The required output is the stretch from the line containing "How do I perform: Select" through the line containing "The height and" in the records below, unaltered and with no pictures.

Stored records:
--------

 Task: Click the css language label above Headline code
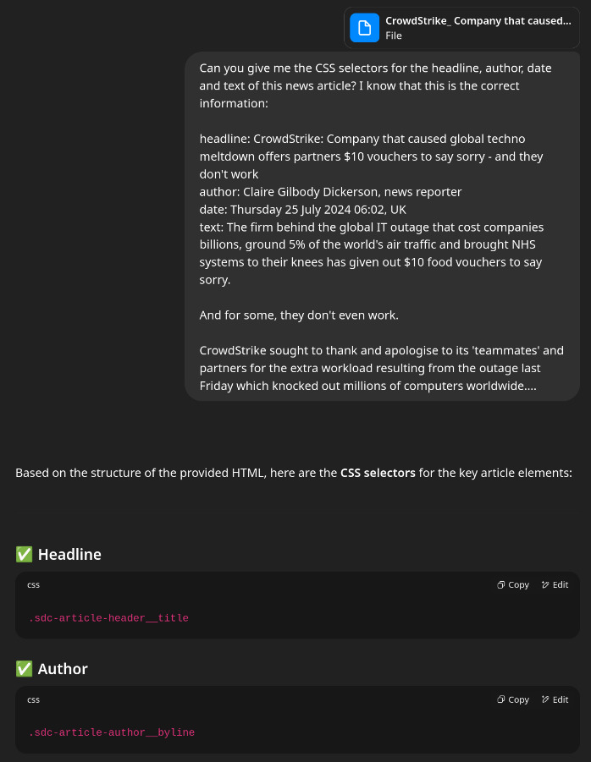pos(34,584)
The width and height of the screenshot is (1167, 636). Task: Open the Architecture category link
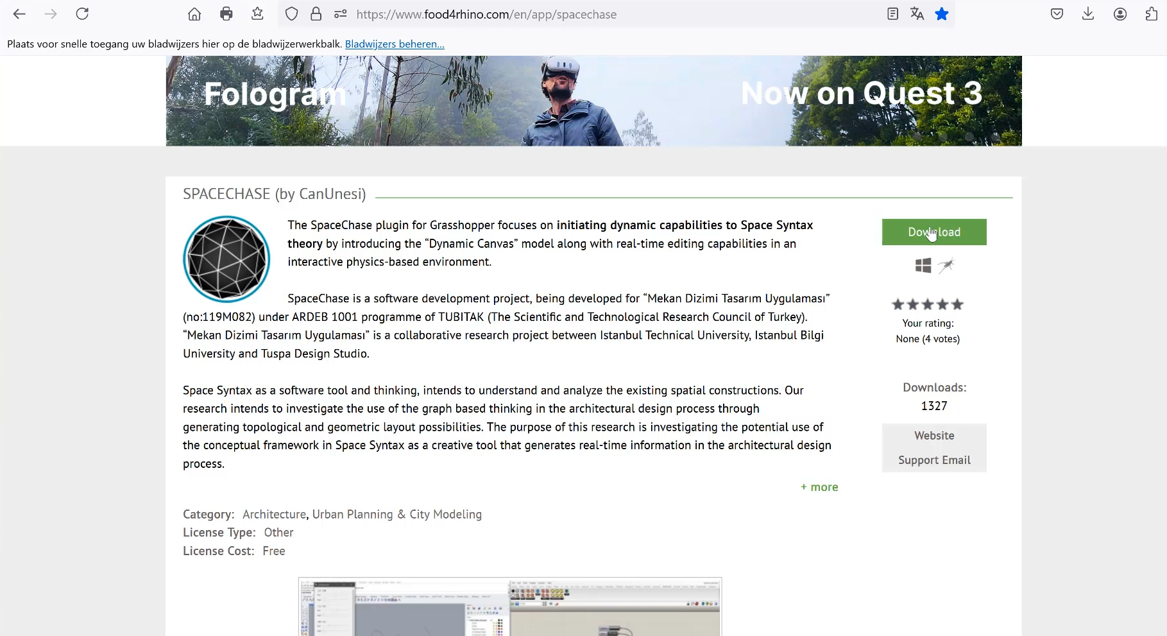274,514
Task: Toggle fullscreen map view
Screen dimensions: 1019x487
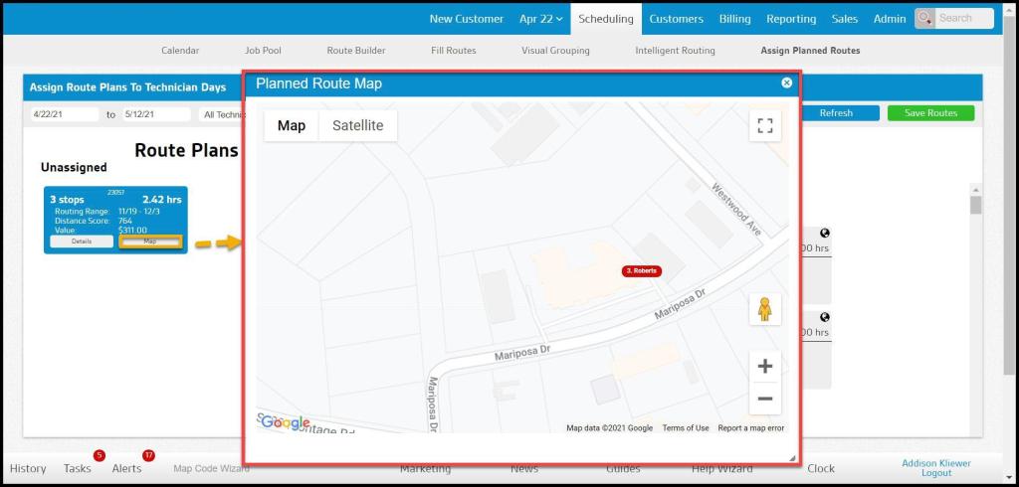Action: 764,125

--------

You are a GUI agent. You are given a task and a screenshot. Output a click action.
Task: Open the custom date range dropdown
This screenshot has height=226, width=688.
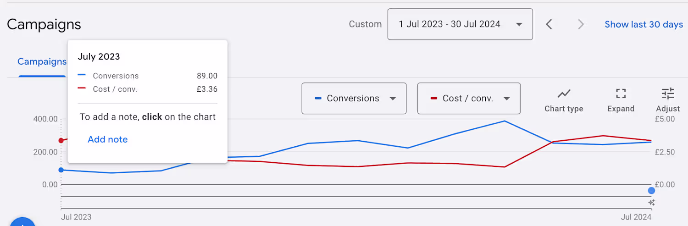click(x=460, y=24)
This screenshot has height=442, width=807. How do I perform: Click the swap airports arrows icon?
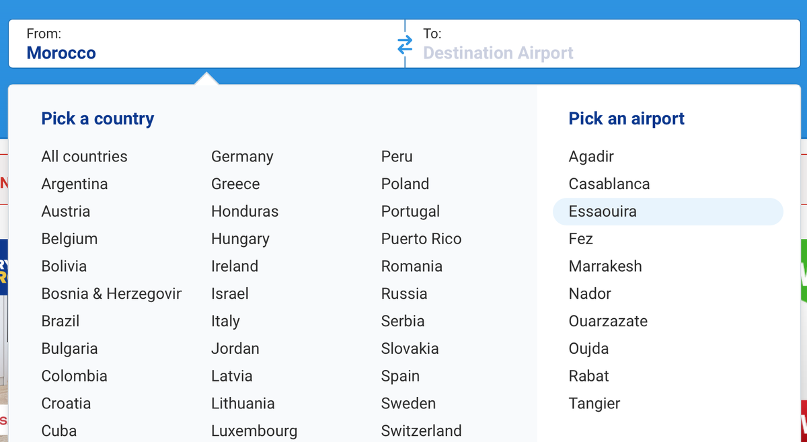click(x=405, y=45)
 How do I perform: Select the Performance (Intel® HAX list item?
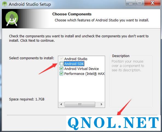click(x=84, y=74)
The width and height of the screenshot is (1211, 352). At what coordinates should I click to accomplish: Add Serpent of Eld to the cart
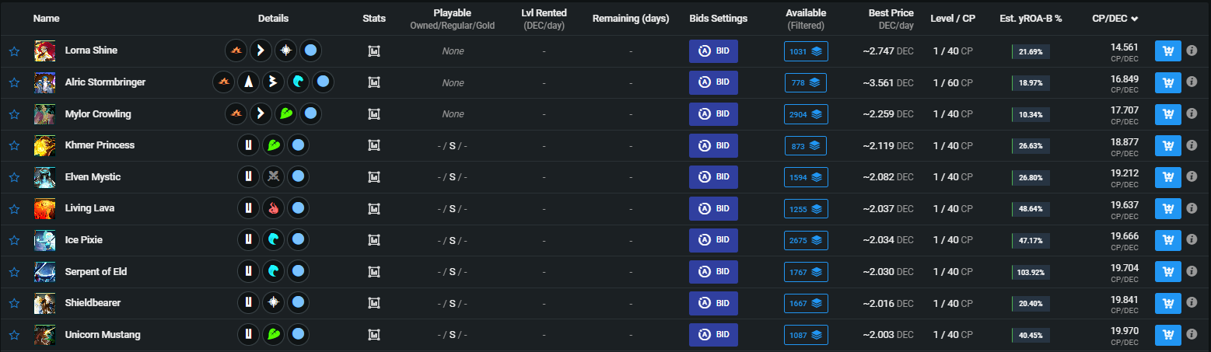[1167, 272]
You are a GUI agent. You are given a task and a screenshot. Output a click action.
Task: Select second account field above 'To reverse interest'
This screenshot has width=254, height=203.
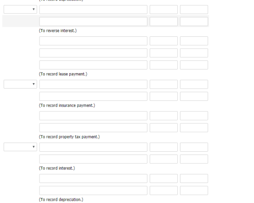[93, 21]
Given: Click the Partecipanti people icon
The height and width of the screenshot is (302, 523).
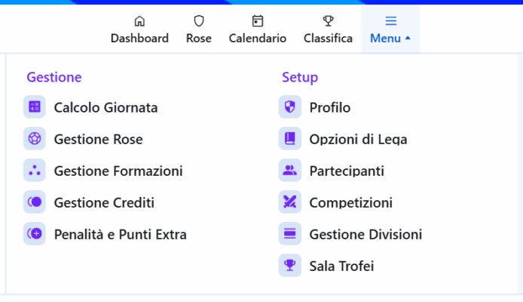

--------

- Result
 How do I perform: Select the Performance (Intel® HAX list item?
click(x=84, y=74)
The width and height of the screenshot is (1211, 352). At what coordinates should I click to accomplish: Add Serpent of Eld to the cart
[1167, 272]
You are a GUI agent. You are given a task and a screenshot. Output a click action.
Task: Select second account field above 'To reverse interest'
This screenshot has width=254, height=203.
[93, 21]
Given: Click the Partecipanti people icon
The height and width of the screenshot is (302, 523).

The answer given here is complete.